What are the lines from the one with "Open the ACES" through the end of the records below, written out exactly and without the pictures?
┌──
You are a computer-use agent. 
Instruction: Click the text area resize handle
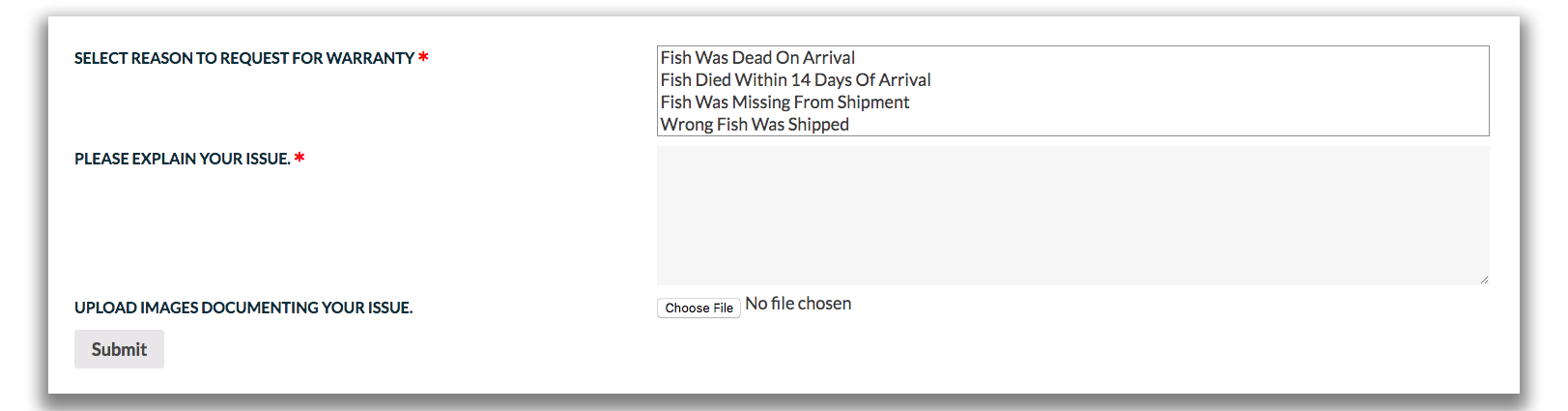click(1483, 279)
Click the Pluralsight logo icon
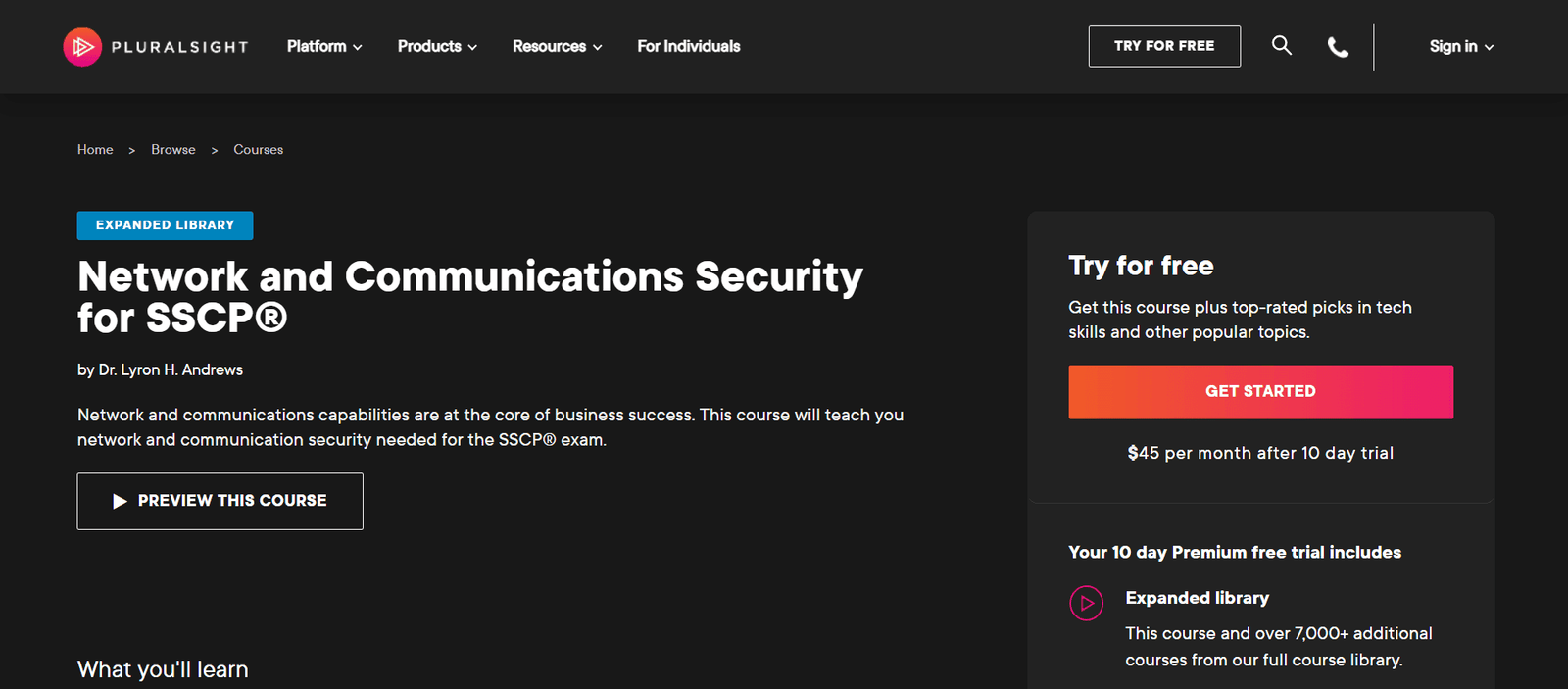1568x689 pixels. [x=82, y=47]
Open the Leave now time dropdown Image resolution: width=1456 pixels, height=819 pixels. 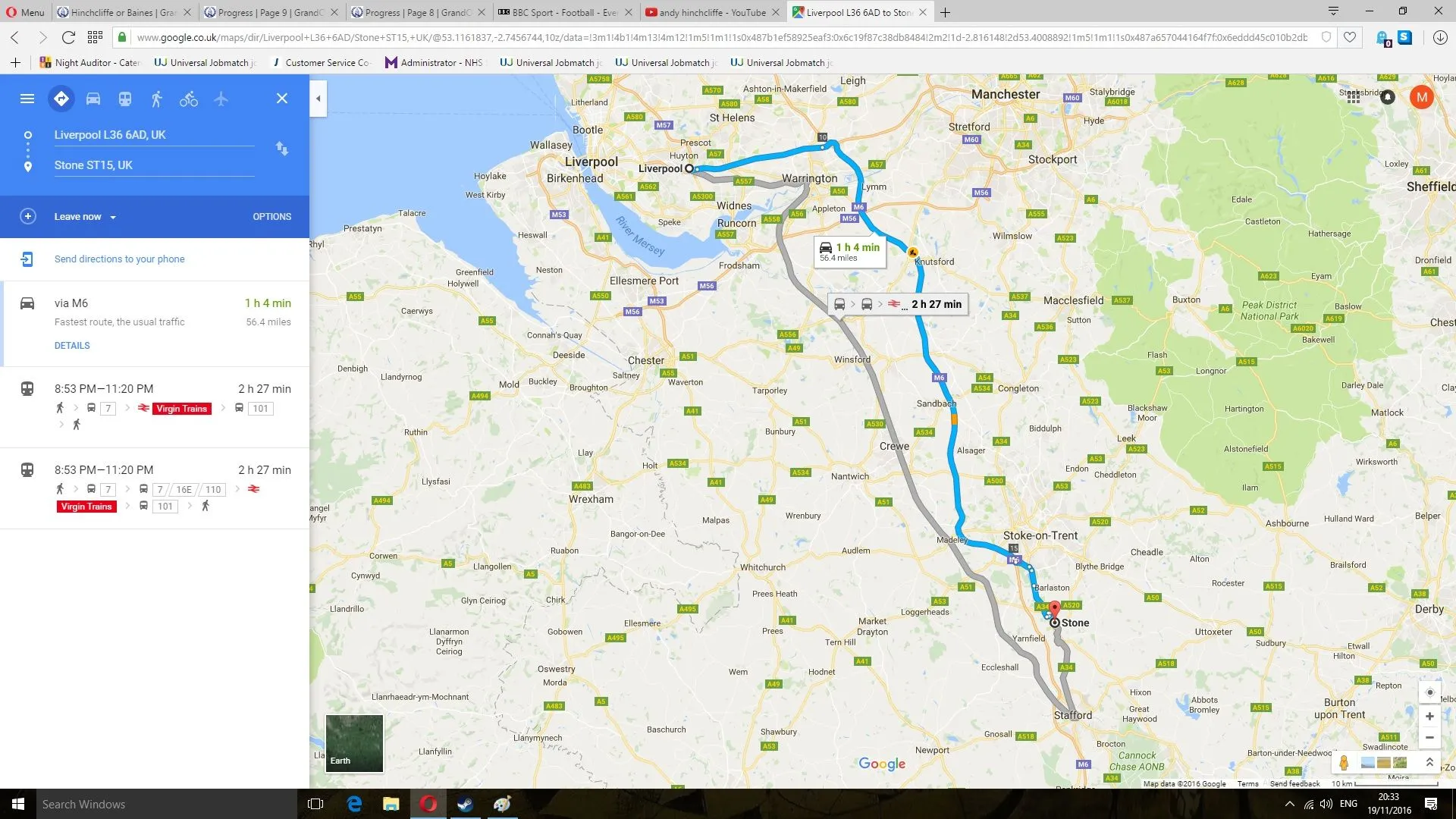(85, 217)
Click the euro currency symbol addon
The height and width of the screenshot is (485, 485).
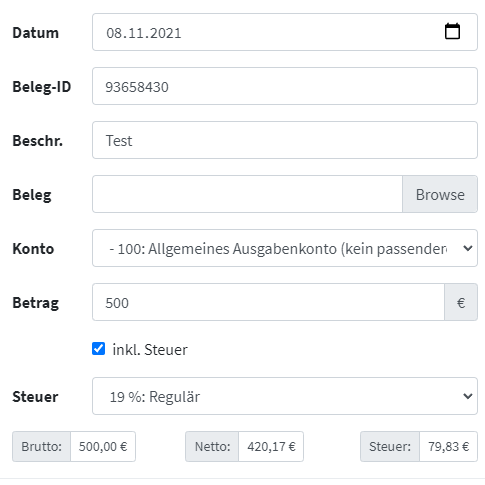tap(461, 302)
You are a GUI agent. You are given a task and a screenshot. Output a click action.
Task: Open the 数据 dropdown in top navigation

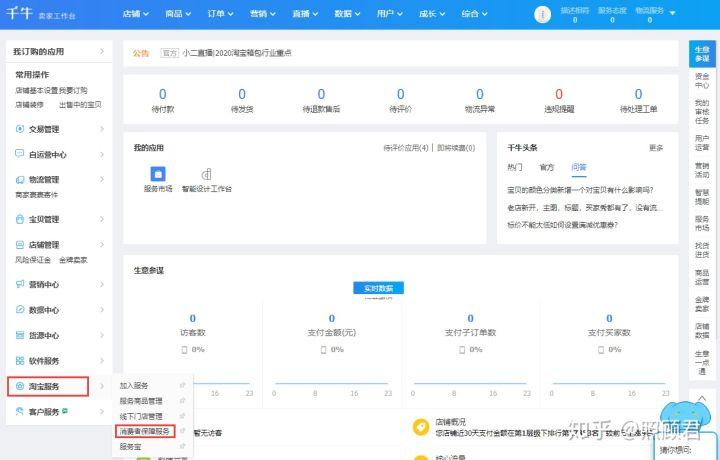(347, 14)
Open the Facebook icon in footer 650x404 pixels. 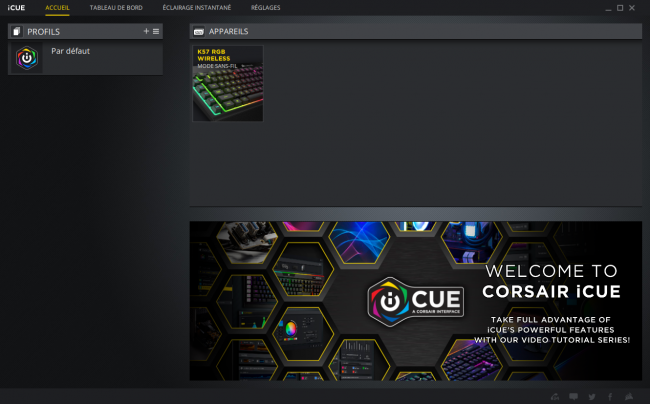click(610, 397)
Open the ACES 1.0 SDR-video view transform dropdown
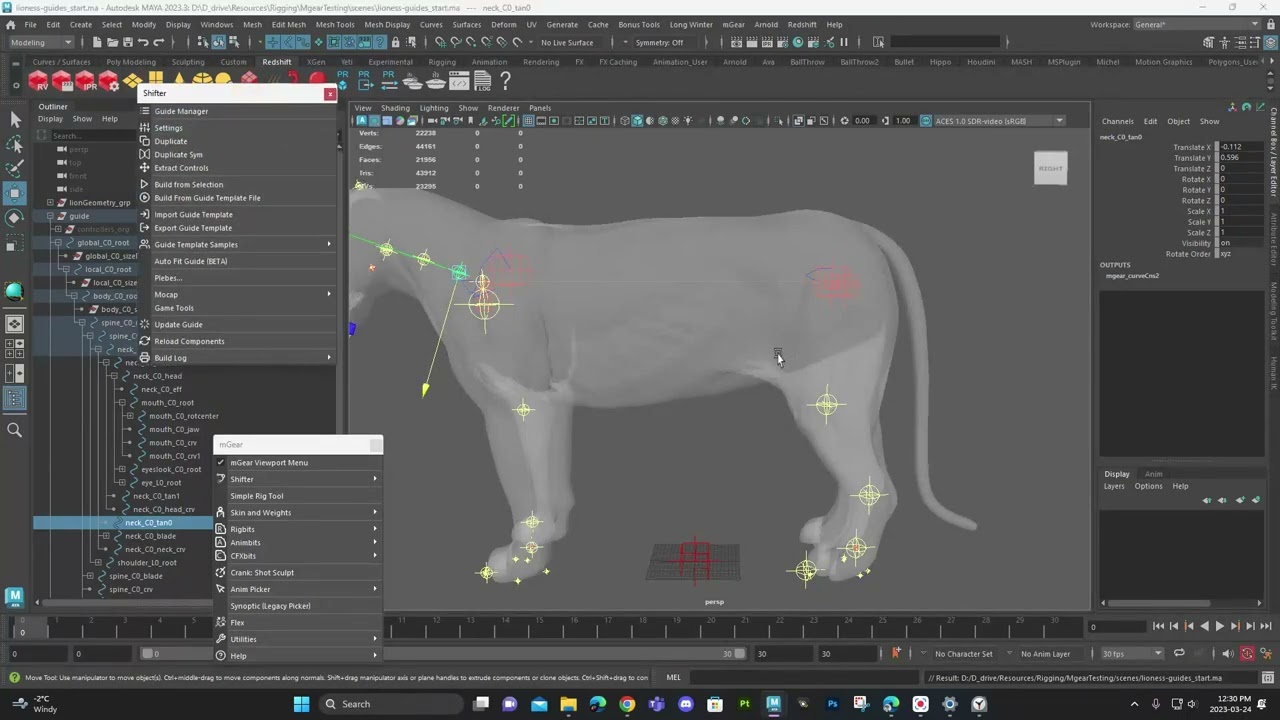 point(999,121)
└──
▶ _Answer to this task_
Open the ACES 1.0 SDR-video view transform dropdown
 point(999,121)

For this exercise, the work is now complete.